§ PROBLEM DETAILS
Set the entries below down again, please. Match them exactly.

§ DATA FOR THIS EXERCISE

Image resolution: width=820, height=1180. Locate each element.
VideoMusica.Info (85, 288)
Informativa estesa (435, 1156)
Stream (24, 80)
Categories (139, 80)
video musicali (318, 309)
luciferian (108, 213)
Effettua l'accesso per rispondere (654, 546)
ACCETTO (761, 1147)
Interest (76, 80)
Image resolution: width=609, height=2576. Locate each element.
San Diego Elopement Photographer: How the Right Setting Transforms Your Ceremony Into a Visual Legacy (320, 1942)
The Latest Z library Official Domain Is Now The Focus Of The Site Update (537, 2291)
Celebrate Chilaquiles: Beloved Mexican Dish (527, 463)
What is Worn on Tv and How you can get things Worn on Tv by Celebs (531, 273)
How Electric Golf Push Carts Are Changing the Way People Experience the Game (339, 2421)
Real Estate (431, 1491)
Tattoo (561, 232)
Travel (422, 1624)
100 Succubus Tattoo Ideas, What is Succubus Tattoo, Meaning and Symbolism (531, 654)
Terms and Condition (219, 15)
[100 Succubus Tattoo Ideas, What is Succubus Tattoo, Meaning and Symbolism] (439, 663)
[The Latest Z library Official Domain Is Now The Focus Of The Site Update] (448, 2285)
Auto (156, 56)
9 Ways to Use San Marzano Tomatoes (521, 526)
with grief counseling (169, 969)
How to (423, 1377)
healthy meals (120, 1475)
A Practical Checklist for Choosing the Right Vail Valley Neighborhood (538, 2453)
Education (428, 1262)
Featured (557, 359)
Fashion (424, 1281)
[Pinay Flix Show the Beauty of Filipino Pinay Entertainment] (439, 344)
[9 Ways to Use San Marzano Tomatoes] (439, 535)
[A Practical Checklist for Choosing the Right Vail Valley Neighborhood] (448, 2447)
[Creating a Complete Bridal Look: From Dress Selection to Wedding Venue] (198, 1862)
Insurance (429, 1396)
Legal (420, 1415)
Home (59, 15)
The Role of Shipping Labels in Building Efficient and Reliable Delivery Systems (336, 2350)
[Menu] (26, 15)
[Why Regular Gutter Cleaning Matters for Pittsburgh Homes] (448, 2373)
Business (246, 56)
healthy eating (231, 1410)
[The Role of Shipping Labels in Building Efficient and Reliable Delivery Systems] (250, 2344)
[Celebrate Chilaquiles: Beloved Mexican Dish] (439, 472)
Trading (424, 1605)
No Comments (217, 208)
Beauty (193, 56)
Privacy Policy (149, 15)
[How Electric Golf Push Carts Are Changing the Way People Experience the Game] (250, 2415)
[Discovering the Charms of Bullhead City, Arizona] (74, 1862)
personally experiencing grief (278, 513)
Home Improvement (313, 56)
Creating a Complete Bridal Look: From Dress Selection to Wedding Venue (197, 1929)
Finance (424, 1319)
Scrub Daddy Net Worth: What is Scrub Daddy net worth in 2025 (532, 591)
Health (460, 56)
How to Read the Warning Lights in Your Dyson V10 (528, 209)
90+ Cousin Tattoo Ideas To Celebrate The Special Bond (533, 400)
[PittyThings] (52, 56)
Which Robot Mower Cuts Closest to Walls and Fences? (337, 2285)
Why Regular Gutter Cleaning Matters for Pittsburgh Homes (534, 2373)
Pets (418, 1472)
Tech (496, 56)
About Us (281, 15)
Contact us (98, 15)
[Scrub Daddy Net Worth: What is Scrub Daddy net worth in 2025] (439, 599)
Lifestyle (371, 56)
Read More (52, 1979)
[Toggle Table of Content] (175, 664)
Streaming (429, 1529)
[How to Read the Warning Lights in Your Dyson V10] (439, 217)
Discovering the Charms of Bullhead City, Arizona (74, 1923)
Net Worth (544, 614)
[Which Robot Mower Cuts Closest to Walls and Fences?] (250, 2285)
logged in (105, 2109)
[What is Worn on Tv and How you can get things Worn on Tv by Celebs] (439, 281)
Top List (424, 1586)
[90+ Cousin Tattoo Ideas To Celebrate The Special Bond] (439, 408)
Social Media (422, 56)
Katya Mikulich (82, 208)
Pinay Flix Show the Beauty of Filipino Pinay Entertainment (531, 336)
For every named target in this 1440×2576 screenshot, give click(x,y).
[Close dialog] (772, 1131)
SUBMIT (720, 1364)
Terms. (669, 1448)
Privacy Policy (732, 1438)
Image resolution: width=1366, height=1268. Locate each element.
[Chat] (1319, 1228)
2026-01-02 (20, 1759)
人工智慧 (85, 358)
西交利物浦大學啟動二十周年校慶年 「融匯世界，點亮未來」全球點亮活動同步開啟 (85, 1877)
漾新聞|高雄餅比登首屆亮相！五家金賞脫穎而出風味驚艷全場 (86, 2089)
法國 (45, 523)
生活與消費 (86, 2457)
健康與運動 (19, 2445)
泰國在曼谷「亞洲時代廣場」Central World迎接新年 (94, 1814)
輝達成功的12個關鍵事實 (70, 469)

§ WRITTEN RESPONSE
Image resolution: width=820, height=1180. Locate each element.
VideoMusica.Info (85, 288)
Informativa estesa (435, 1156)
Stream (24, 80)
Categories (139, 80)
video musicali (318, 309)
luciferian (108, 213)
Effettua l'accesso per rispondere (654, 546)
ACCETTO (761, 1147)
Interest (76, 80)
Image resolution: width=609, height=2576. Locate each element.
San Diego Elopement Photographer: How the Right Setting Transforms Your Ceremony Into a Visual Legacy (320, 1942)
The Latest Z library Official Domain Is Now The Focus Of The Site Update (537, 2291)
Celebrate Chilaquiles: Beloved Mexican Dish (527, 463)
What is Worn on Tv and How you can get things Worn on Tv by Celebs (531, 273)
How Electric Golf Push Carts Are Changing the Way People Experience the Game (339, 2421)
Real Estate (431, 1491)
Tattoo (561, 232)
Travel (422, 1624)
100 Succubus Tattoo Ideas, What is Succubus Tattoo, Meaning and Symbolism (531, 654)
Terms and Condition (219, 15)
[100 Succubus Tattoo Ideas, What is Succubus Tattoo, Meaning and Symbolism] (439, 663)
[The Latest Z library Official Domain Is Now The Focus Of The Site Update] (448, 2285)
Auto (156, 56)
9 Ways to Use San Marzano Tomatoes (521, 526)
with grief counseling (169, 969)
How to (423, 1377)
healthy meals (120, 1475)
A Practical Checklist for Choosing the Right Vail Valley Neighborhood (538, 2453)
Education (428, 1262)
Featured (557, 359)
Fashion (424, 1281)
[Pinay Flix Show the Beauty of Filipino Pinay Entertainment] (439, 344)
[9 Ways to Use San Marzano Tomatoes] (439, 535)
[A Practical Checklist for Choosing the Right Vail Valley Neighborhood] (448, 2447)
[Creating a Complete Bridal Look: From Dress Selection to Wedding Venue] (198, 1862)
Insurance (429, 1396)
Legal (420, 1415)
Home (59, 15)
The Role of Shipping Labels in Building Efficient and Reliable Delivery Systems (336, 2350)
[Menu] (26, 15)
[Why Regular Gutter Cleaning Matters for Pittsburgh Homes] (448, 2373)
Business (246, 56)
healthy eating (231, 1410)
[The Role of Shipping Labels in Building Efficient and Reliable Delivery Systems] (250, 2344)
[Celebrate Chilaquiles: Beloved Mexican Dish] (439, 472)
Trading (424, 1605)
No Comments (217, 208)
Beauty (193, 56)
Privacy Policy (149, 15)
[How Electric Golf Push Carts Are Changing the Way People Experience the Game] (250, 2415)
[Discovering the Charms of Bullhead City, Arizona] (74, 1862)
personally experiencing grief (278, 513)
Home Improvement (313, 56)
Creating a Complete Bridal Look: From Dress Selection to Wedding Venue (197, 1929)
Finance (424, 1319)
Scrub Daddy Net Worth: What is Scrub Daddy net worth in 2025 (532, 591)
Health (460, 56)
How to Read the Warning Lights in Your Dyson V10 (528, 209)
90+ Cousin Tattoo Ideas To Celebrate The Special Bond (533, 400)
[PittyThings] (52, 56)
Which Robot Mower Cuts Closest to Walls and Fences? (337, 2285)
Why Regular Gutter Cleaning Matters for Pittsburgh Homes (534, 2373)
Pets (418, 1472)
Tech (496, 56)
About Us (281, 15)
Contact us (98, 15)
[Scrub Daddy Net Worth: What is Scrub Daddy net worth in 2025] (439, 599)
Lifestyle (371, 56)
Read More (52, 1979)
[Toggle Table of Content] (175, 664)
Streaming (429, 1529)
[How to Read the Warning Lights in Your Dyson V10] (439, 217)
Discovering the Charms of Bullhead City, Arizona (74, 1923)
Net Worth (544, 614)
[Which Robot Mower Cuts Closest to Walls and Fences?] (250, 2285)
logged in (105, 2109)
[What is Worn on Tv and How you can get things Worn on Tv by Celebs] (439, 281)
Top List (424, 1586)
[90+ Cousin Tattoo Ideas To Celebrate The Special Bond] (439, 408)
Social Media (422, 56)
Katya Mikulich (82, 208)
Pinay Flix Show the Beauty of Filipino Pinay Entertainment (531, 336)
For every named target in this 1440×2576 screenshot, give click(x,y).
[Close dialog] (772, 1131)
SUBMIT (720, 1364)
Terms. (669, 1448)
Privacy Policy (732, 1438)
Image resolution: width=1366, height=1268. Locate each element.
[Chat] (1319, 1228)
2026-01-02 (20, 1759)
人工智慧 (85, 358)
西交利物浦大學啟動二十周年校慶年 「融匯世界，點亮未來」全球點亮活動同步開啟 (85, 1877)
漾新聞|高雄餅比登首屆亮相！五家金賞脫穎而出風味驚艷全場 (86, 2089)
法國 (45, 523)
生活與消費 (86, 2457)
健康與運動 (19, 2445)
泰國在曼谷「亞洲時代廣場」Central World迎接新年 (94, 1814)
輝達成功的12個關鍵事實 (70, 469)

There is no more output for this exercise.